YOUR TASK:
Reproduce verbatim the part of the data that opens with the line containing "Click the commit icon beside d35b520" and runs through the end of the data, including both ends. Omit the pictures from your copy.

GIVEN RECORDS:
------------------------
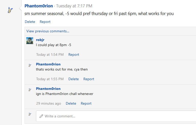The height and width of the screenshot is (125, 196).
Task: Open Phantom0rion profile from post header
Action: coord(39,6)
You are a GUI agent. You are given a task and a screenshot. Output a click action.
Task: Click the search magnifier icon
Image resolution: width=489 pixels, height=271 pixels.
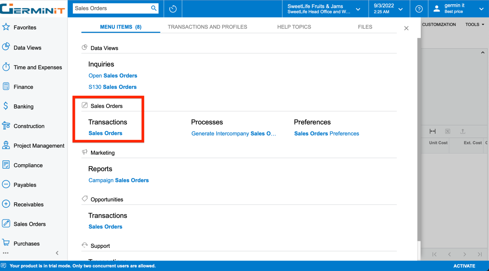click(153, 8)
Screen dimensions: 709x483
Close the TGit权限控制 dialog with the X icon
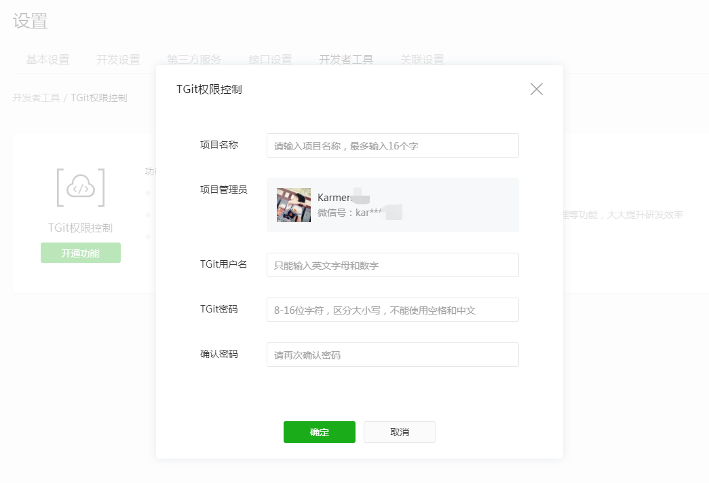point(536,89)
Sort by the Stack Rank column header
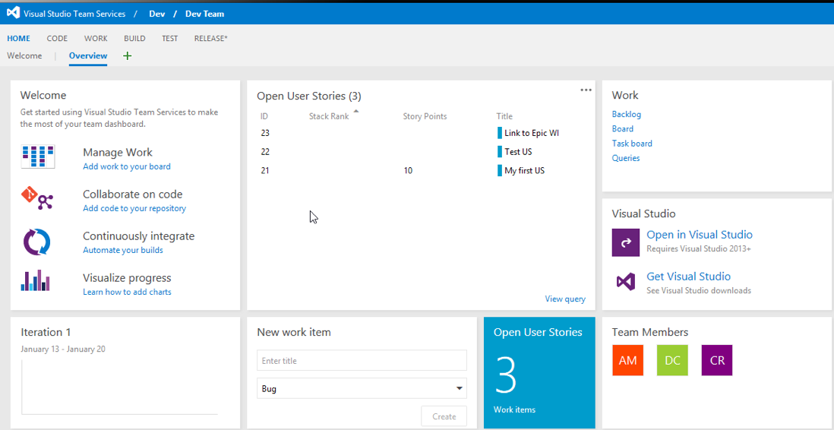 point(329,116)
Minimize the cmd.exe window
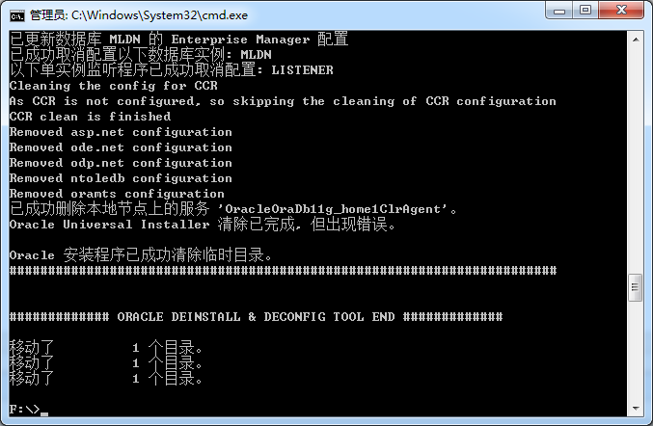The height and width of the screenshot is (426, 653). coord(559,12)
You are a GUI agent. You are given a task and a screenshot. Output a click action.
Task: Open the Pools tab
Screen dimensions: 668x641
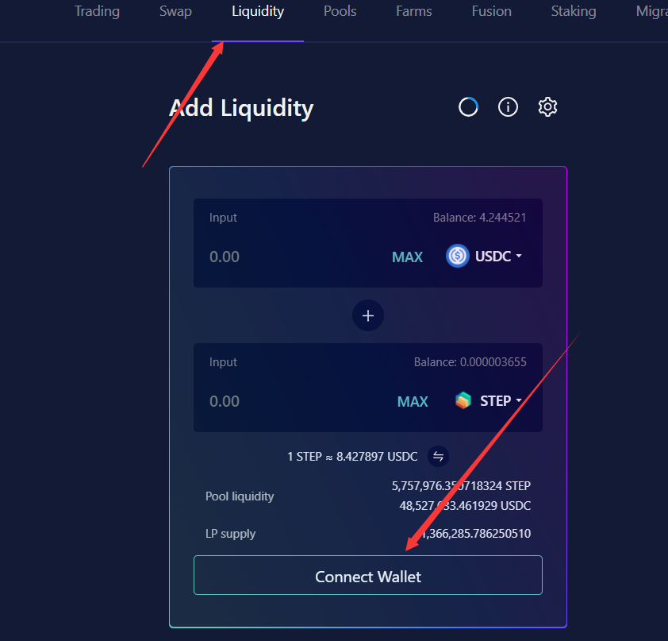[340, 11]
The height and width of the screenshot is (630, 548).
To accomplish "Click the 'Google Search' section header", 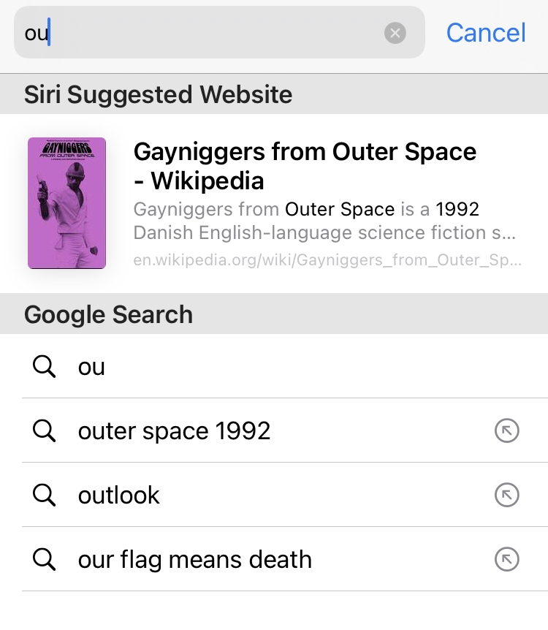I will pos(108,315).
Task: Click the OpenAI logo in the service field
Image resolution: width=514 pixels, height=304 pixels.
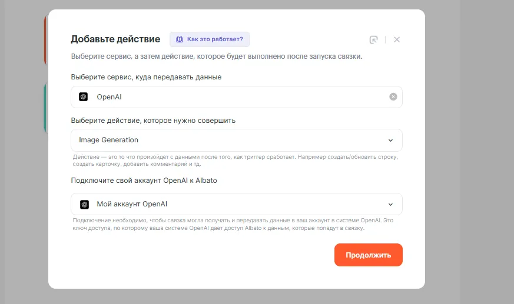Action: tap(84, 97)
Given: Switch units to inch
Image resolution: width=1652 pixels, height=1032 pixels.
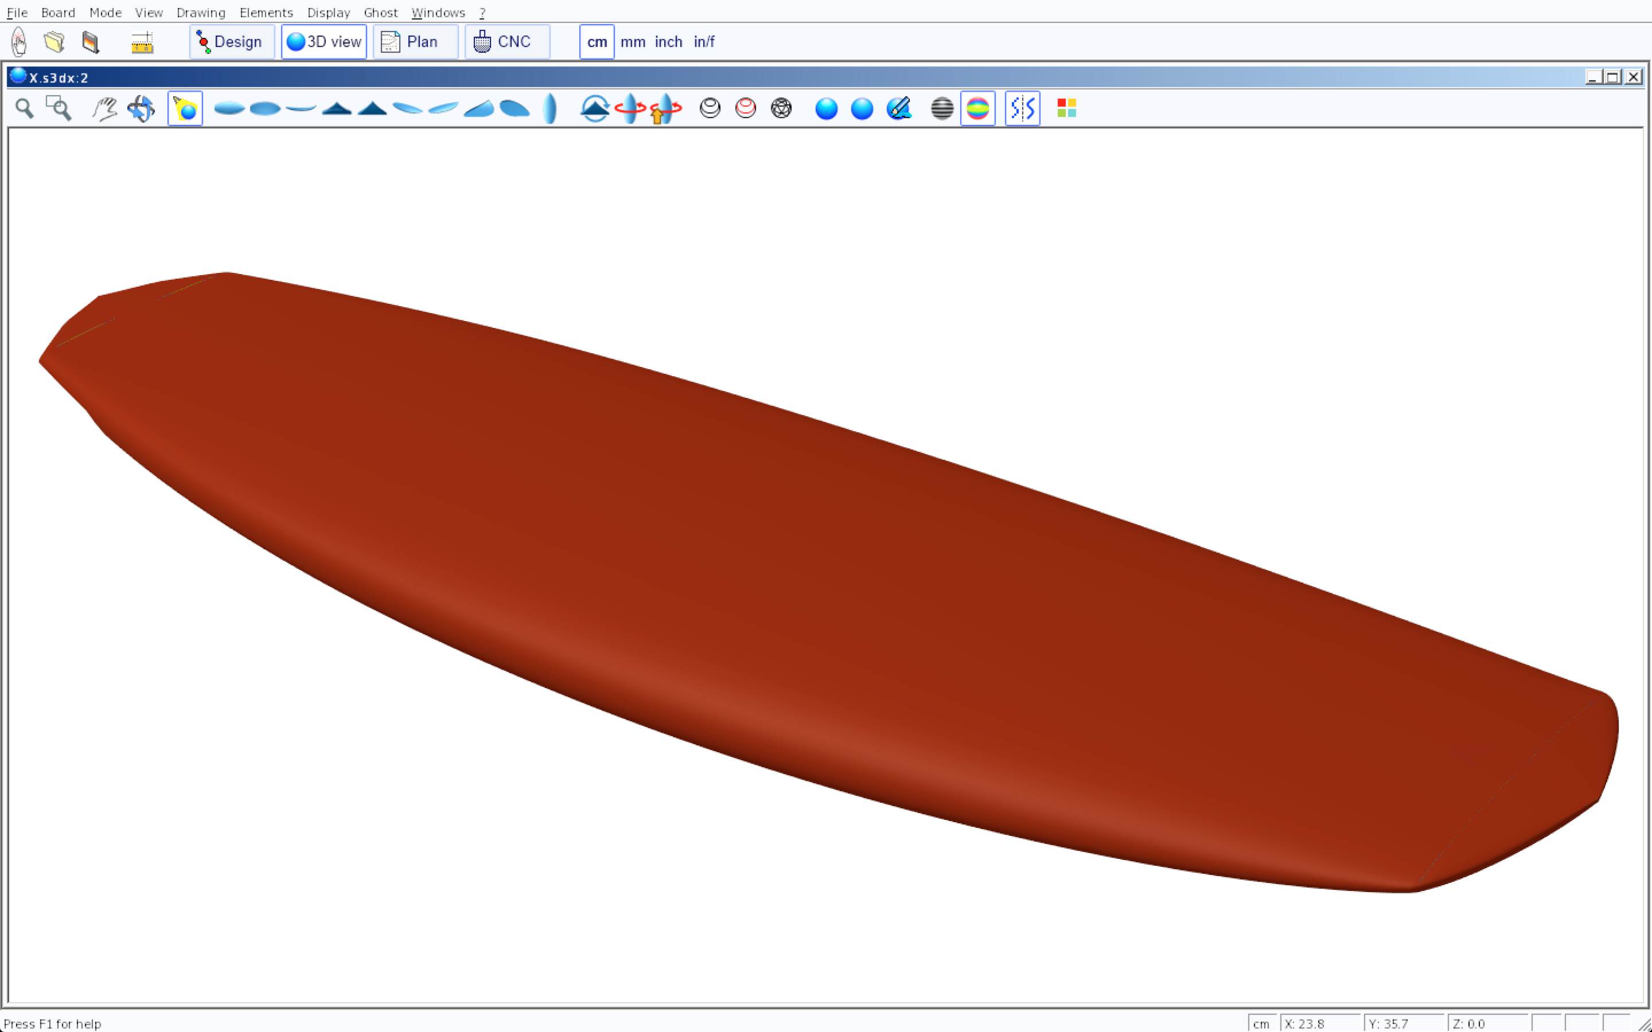Looking at the screenshot, I should tap(668, 42).
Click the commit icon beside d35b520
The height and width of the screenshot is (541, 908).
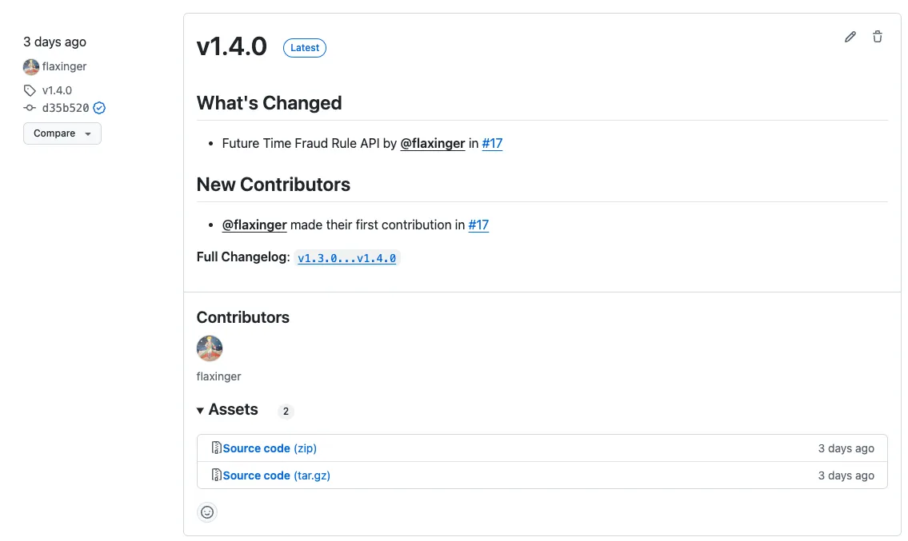click(30, 108)
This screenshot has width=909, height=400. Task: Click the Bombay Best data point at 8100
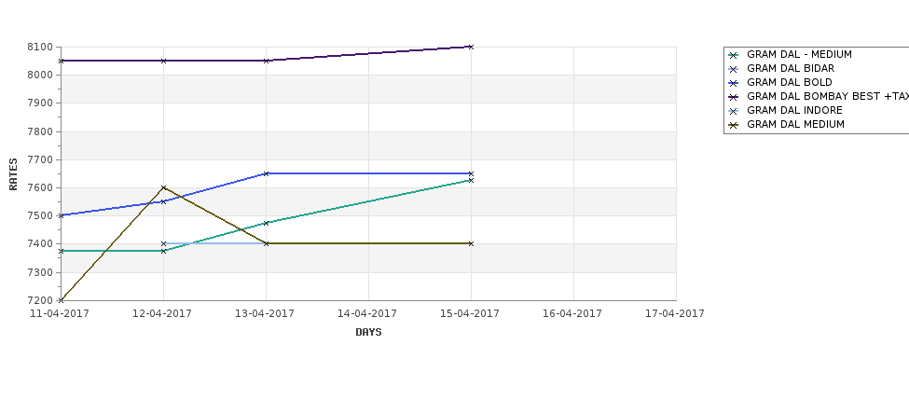point(471,47)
------------------------
EXERCISE SOLUTION:
Click the commit icon beside d35b520
The height and width of the screenshot is (541, 908).
click(30, 108)
This screenshot has width=909, height=400. Task: Click the Bombay Best data point at 8100
point(471,47)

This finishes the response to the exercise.